## [TEXT SEGMENT]
Intel i7 loop performance anomaly

[+] rayiner|12 years ago|reply

Don't have a compiler handy (or for that matter anything more recent than a Core 2 Duo), but the thing to do would be to replace the call instruction with a same-length sequence of NOOPs to see if its an instruction alignment issue. He mentions making sure the loop header is aligned, but there are other alignment issues in play.

For example, in Intel processors with a u-op cache, a 32-byte fetch group that generates more than 18 u-ops has to go through the x86 decoder and cannot stream from cache.[1] The call instruction, being a pretty big instruction with that 32-bit immediate displacement, might force the loop onto two 32-byte lines, reducing the u-op count in each line below 18 and allowing the loop to stream from the u-op cache instead of going through the decoders.

In general, if adding instructions makes a loop go faster, it's some sort of alignment (maybe code layout is a better term?) issue. Intel CPU's have limits on things like the number of branch predictions per fetch group, number of decoded instructions per fetch group, etc. Some x86 CPUs can only track 3 branches in a 16-byte group, while it might be possible to encode 4 in unusually dense code. In such cases, the extra branch just won't be tracked by the predictor. Seemingly superfluous code can force some of the branches into a different 16-byte group, improving overall performance. (This can't be the case here, because there's just one branch, but it can pop up in branch-heavy code).

EDIT: Someone makes in the comments makes a good point that in any case, both loops should fit in the loop buffer, which is after the u-op cache, and so wouldn't suffer from the 18-uop limit mentioned above.

[1] See: http://www.realworldtech.com/sandy-bridge/4

[+] cperciva|12 years ago|reply

In general, if adding instructions makes a loop go faster, it's some sort of alignment issue.

Not necessarily. In the early days of the P6 core, I found a simple loop which would take either 4.0 or 5.33 cycles depending on the internal CPU state -- exactly the same code, but running with an iteration count of 10^6 would take either 4000000 cycles or 5333333 cycles.

I had the good fortune to talk to a member of the team which designed the P6 core, and we concluded that this was due to a quirk of the out-of-order scheduler: In order to reduce circuit depths, the mechanism for finding and dispatching runnable uops wouldn't always dispatch the earliest available uops, and so -- depending on how the incoming uops were aligned within an internal buffer -- the P6 core would sometimes take a stream of instructions which could be executed in-order without pipeline stalls and run them out-of-order with less ILP.

In short, OOO cores are weird and horribly complicated and completely untrustworthy where performance is concerned.

[+] pbsd|12 years ago|reply

My first thought was uop cache as well. The fact that pre-Sandy Bridge processors have the intuitive performance behavior makes me more certain it's related.

One interesting experiment to try would be to realign the loop to 0..31 mod 32, and see how/if the behavior changes.

## [EXERCISE TASKS]
A - Transcribe the passage of the loop performance thread starting at "I had the good" and ending at "with less ILP.".
B - According to the loop performance thread, how many branches can some x86 CPUs track in a 16-byte group?

## [INFORMATION PROVIDED]
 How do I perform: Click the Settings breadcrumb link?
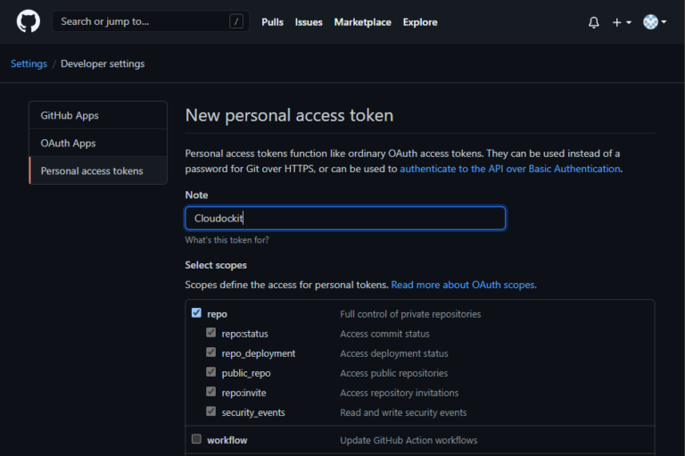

## [RESULTS IN ORDER]
A -
I had the good fortune to talk to a member of the team which designed the P6 core, and we concluded that this was due to a quirk of the out-of-order scheduler: In order to reduce circuit depths, the mechanism for finding and dispatching runnable uops wouldn't always dispatch the earliest available uops, and so -- depending on how the incoming uops were aligned within an internal buffer -- the P6 core would sometimes take a stream of instructions which could be executed in-order without pipeline stalls and run them out-of-order with less ILP.

B - Three branches.